Gladys Porter Zoo nestled deep in the Rio Grande Valley is known worldwide for its exotic animals on display. This famous zoo is home to animals ranging from tropical America, Indo-Australia, Asia, Africa, and everywhere else in between. The exotic animals include Macaw Canyon, Galapagos Tortoises, Caribbean flamingos, spider monkeys, crocodiles, horses, camels, pileated gibbons, chimpanzees, rhinos, Arabian oryx, and so much more!
There is also plants and fish life you can enjoy at Gladys Porter Zoo. This time of the year is great to walk the trails as it’s not yet too hot outside. The spring and summer months are typically the busiest so arrive early or purchase your tickets ahead of time.

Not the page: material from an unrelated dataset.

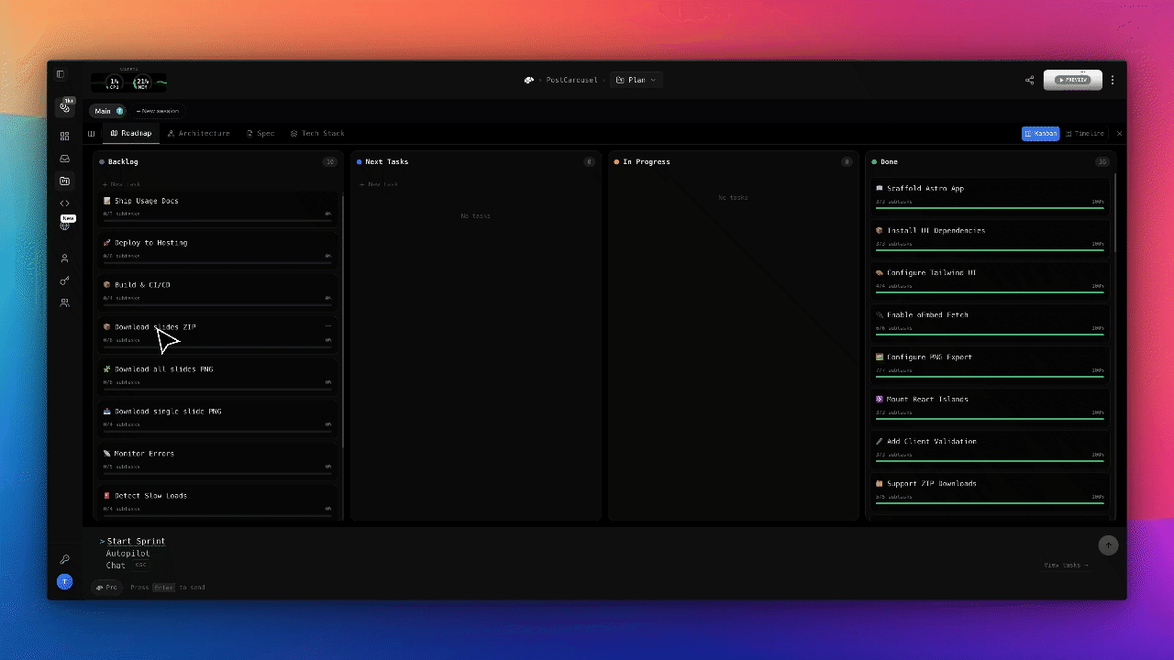This screenshot has height=660, width=1174.
Task: Click the send arrow button
Action: point(1108,545)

Gladys Porter Zoo Monitors Tiger Cub
But this week, Gladys Porter Zoo is in the news for another reason other than the animals that it boasts on display. The zoo in Brownsville, Texas has been nursing a two-month-old tiger cub since Monday night. This tiger cub is not on display for the public to view. Gladys Porter Zoo is simply monitoring the tiger cub.
Given the location of the Gladys Porter Zoo, it’s not uncommon for them to encounter animals that are being smuggled into the United States illegally. Zoo officials have noticed that the tiger cub’s willingness to accept food and milk by other humans is indicative of its familiarity with humans and human interaction.
According to the United States Customs and Border Protection, the male cub was being smuggled by three unknown individuals. The tiger cub was found abandoned by these people in a black duffle bag near the United States-Mexico border. Although the tiger cub was severely dehydrated upon discovery, the veterinarians were able to treat him and he is in stable condition at the zoo.
Who to Contact
While this story ended up being a successful recovery for the tiger cub, there are numerous other accounts that end in tragedy. It is important for residents of South Texas and the Greater Rio Grande Valley to stay vigilant. If you see something suspicious do not hesitate to contact agents with Border Patrol. You never know when you could be saving young wildlife.